Death considered their options. They didn't make it a hobby to speak at all. The woman was clearly too sad or too drunk to recognize them. Death also didn't make it a hobby to lie to people or pretend. After a moment of silence and quiet reflection they responded,
"I'm still working. Just resting for a moment."
"Hmmm," she mused
The silence in the bar stretched on. And maybe because Death was feeling particularly nostalgic. Maybe because even anthropomorphic beings are not immune to the awkwardness of social interaction. Maybe it was the tone the woman had. For whatever reason, they mused back,
It seemed to be the answer the woman had been looking for as she took a long swing of her drink and launched off on her own story.
"Me? Well, you see, I realized that another fucking year has passed and I'm still broke, stupid, and out of shape." She threw her head back in a bitter, humorless laugh, "I’ve amounted to nothing. But, the thing is, that people still have hope for me, ya know?" she downed the rest of her drink but did not wait for anyone to respond, "People still pour things into me for whatever reason. money, time, love, attention, it doesn't matter. The worst part about it, is that this was supposed to be the turning point. Things were supposed to change. The thing is, people are starting to realize that I'm a leach, a parasite, a big fucking black hole."

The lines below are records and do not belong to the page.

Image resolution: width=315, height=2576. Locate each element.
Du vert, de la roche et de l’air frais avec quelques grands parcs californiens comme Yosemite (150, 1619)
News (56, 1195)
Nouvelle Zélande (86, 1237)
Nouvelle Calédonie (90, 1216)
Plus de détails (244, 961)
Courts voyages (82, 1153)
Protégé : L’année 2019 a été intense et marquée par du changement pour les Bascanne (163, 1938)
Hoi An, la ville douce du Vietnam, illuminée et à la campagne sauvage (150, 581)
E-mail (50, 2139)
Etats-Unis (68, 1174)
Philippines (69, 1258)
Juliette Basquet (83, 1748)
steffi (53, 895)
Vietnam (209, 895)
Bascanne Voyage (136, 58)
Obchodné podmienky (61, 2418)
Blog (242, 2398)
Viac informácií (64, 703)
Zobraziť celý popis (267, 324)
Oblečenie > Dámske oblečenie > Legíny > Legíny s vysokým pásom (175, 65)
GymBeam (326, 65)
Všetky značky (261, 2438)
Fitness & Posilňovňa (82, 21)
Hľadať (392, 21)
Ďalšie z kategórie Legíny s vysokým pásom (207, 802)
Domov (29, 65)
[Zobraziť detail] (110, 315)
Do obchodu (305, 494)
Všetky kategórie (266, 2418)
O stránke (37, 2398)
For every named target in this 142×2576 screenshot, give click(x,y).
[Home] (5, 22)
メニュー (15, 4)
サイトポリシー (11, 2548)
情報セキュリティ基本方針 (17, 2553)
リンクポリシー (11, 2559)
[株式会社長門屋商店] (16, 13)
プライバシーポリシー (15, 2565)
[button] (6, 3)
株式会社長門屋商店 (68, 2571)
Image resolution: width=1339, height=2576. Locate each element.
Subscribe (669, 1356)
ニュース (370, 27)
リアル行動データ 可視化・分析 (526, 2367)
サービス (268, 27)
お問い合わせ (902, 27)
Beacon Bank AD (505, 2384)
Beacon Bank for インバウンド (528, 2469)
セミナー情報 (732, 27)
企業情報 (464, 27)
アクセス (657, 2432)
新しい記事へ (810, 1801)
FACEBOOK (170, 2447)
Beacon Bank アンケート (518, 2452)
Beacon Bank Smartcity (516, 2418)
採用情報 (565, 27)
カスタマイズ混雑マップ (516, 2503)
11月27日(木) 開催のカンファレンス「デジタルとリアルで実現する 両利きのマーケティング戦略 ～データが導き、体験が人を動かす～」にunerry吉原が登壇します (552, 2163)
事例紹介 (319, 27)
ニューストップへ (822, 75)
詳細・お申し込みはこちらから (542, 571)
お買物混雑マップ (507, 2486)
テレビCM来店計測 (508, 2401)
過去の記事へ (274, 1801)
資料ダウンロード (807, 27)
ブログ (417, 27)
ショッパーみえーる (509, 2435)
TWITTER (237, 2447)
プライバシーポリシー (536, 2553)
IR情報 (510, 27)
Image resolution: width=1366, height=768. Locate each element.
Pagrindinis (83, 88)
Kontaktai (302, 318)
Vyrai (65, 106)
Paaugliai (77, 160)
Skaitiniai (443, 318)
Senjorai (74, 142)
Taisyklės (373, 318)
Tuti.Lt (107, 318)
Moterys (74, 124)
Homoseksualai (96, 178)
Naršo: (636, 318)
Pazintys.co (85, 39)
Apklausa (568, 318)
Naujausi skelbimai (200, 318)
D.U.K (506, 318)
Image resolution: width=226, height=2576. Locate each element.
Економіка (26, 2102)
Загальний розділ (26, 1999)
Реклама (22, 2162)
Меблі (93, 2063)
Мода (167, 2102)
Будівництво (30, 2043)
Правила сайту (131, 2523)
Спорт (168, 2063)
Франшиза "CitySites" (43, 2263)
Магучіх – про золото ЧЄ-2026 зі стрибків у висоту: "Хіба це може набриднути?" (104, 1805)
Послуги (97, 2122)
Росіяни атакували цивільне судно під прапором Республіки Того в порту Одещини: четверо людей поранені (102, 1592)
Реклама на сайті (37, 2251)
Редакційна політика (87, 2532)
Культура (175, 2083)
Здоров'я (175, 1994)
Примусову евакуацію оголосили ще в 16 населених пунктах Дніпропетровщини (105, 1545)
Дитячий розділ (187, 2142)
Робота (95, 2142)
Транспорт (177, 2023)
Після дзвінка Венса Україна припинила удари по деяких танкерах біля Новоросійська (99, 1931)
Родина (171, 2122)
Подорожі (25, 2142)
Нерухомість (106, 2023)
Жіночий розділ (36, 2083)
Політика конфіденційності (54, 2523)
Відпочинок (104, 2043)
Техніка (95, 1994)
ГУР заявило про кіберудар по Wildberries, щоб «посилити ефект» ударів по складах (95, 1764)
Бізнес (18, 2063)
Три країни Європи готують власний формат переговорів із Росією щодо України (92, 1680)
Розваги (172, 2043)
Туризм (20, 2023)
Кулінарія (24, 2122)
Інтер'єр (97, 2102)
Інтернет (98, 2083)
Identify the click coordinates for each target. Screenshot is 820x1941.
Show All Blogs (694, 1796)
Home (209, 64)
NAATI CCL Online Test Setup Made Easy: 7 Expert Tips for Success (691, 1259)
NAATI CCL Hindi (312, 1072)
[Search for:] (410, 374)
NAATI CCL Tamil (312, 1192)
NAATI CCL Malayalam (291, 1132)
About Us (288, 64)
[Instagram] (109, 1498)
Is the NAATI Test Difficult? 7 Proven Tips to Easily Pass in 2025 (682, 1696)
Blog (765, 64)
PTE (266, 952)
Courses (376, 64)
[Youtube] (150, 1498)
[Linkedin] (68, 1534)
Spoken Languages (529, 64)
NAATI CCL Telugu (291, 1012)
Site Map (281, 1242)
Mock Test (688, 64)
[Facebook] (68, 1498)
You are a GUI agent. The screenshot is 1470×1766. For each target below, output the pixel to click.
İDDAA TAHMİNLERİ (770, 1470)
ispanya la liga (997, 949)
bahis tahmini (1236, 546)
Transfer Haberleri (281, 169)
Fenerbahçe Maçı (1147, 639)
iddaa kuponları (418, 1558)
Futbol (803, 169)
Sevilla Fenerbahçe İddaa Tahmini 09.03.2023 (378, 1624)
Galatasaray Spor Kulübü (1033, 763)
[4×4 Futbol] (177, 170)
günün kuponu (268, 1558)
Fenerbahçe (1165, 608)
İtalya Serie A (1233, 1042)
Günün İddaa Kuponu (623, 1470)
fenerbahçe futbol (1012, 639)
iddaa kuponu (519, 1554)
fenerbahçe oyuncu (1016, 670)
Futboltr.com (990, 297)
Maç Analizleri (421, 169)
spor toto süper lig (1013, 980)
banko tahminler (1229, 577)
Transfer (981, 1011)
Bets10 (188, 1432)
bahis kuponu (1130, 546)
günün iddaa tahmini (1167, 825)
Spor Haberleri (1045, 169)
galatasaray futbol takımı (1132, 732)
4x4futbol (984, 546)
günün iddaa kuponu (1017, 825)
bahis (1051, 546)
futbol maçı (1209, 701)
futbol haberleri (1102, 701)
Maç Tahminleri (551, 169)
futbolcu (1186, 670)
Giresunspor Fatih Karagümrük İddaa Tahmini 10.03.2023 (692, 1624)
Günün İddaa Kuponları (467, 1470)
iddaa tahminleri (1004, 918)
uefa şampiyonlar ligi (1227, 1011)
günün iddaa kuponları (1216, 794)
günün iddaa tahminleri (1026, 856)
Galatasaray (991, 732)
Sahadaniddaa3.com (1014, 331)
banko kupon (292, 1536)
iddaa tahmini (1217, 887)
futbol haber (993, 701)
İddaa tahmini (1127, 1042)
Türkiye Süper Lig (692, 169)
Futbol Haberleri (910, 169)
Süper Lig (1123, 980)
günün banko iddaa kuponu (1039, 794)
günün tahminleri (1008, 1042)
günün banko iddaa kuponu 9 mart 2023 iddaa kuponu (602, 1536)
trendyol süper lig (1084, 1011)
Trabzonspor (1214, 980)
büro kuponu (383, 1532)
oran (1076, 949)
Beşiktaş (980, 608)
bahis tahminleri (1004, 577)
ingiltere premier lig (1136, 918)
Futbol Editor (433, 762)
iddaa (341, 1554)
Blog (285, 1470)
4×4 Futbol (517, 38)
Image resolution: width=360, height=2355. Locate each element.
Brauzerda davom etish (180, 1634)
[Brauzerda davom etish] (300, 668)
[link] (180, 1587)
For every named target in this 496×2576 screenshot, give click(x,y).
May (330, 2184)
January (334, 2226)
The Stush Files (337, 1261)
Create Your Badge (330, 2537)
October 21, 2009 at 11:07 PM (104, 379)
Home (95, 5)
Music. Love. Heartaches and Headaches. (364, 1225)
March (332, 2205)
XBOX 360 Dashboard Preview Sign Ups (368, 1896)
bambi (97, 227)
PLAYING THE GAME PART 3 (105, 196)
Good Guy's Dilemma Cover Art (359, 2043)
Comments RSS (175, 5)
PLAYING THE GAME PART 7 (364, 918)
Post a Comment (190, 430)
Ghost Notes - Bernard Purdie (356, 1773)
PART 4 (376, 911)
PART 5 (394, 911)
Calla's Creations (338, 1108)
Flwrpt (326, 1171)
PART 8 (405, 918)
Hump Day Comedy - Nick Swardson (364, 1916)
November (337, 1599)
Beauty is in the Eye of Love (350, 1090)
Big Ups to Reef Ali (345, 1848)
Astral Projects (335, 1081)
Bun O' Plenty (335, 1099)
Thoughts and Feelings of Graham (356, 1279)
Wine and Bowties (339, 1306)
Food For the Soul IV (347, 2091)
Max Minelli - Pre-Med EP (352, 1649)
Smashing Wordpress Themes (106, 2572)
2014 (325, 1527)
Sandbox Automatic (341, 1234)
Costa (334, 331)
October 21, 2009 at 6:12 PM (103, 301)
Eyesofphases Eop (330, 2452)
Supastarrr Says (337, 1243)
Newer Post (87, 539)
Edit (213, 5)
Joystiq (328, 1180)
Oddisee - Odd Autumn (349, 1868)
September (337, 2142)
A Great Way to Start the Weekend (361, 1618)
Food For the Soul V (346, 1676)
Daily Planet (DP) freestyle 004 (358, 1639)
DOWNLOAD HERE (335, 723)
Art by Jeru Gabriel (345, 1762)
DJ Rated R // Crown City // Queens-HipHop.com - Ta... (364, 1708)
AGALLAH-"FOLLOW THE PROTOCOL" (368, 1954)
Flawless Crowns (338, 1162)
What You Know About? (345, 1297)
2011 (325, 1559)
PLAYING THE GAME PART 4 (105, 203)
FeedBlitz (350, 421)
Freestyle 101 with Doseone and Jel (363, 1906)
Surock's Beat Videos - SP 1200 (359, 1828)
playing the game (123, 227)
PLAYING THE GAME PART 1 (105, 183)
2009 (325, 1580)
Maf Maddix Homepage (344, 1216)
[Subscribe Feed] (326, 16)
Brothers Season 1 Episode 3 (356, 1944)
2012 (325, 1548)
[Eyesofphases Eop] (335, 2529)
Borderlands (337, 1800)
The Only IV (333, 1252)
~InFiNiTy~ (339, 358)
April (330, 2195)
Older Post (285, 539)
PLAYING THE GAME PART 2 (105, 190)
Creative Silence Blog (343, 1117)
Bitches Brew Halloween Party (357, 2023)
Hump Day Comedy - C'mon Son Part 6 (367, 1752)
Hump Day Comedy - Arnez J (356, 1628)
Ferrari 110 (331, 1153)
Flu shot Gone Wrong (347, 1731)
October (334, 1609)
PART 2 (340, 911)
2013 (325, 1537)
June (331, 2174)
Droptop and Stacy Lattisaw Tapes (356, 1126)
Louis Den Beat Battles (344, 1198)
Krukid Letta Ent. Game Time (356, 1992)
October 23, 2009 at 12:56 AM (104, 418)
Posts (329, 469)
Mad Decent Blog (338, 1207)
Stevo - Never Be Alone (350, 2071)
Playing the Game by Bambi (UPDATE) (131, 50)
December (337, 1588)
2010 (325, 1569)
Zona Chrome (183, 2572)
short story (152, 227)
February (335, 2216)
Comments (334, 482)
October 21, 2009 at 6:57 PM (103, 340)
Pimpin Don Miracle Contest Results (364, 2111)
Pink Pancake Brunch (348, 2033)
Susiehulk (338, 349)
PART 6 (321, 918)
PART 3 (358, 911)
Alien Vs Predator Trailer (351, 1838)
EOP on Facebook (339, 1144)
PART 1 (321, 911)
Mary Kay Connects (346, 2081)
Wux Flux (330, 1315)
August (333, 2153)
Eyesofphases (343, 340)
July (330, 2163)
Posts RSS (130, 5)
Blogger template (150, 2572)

Death didn't make it a hobby to sympathize. However the air that night was unconventional.
Too much empathy was a dangerous thing for Death. Dangerous and rare.
They took a shallow sip of their drink and looked down the neck of the bottle at the inky liquid.
"I do understand." Death said
The woman huffed a laugh,
"No, I do, to some degree. probably on a much larger scale than you think I do."
The bartender eyed Death suspiciously, "Sometimes, I find, people, humans, are capable of remarkable change. That's part of what I find interesting about them. The folks I hang out with never change, and neither do I. I just, am, always and forever. However, some things are just made a certain way somewhere along the line. They get stuck. This comes from a combination of different people's faults and in the end no one ever wins. Do you get me?" Death studied their nails, suddenly embarrassed by their inner monologue out in the open.
"Look at you! So high and mighty! You'd be such an ass if you weren't totally right." The woman sighed and wiped her eyes, further smearing mascara across her flushed cheeks.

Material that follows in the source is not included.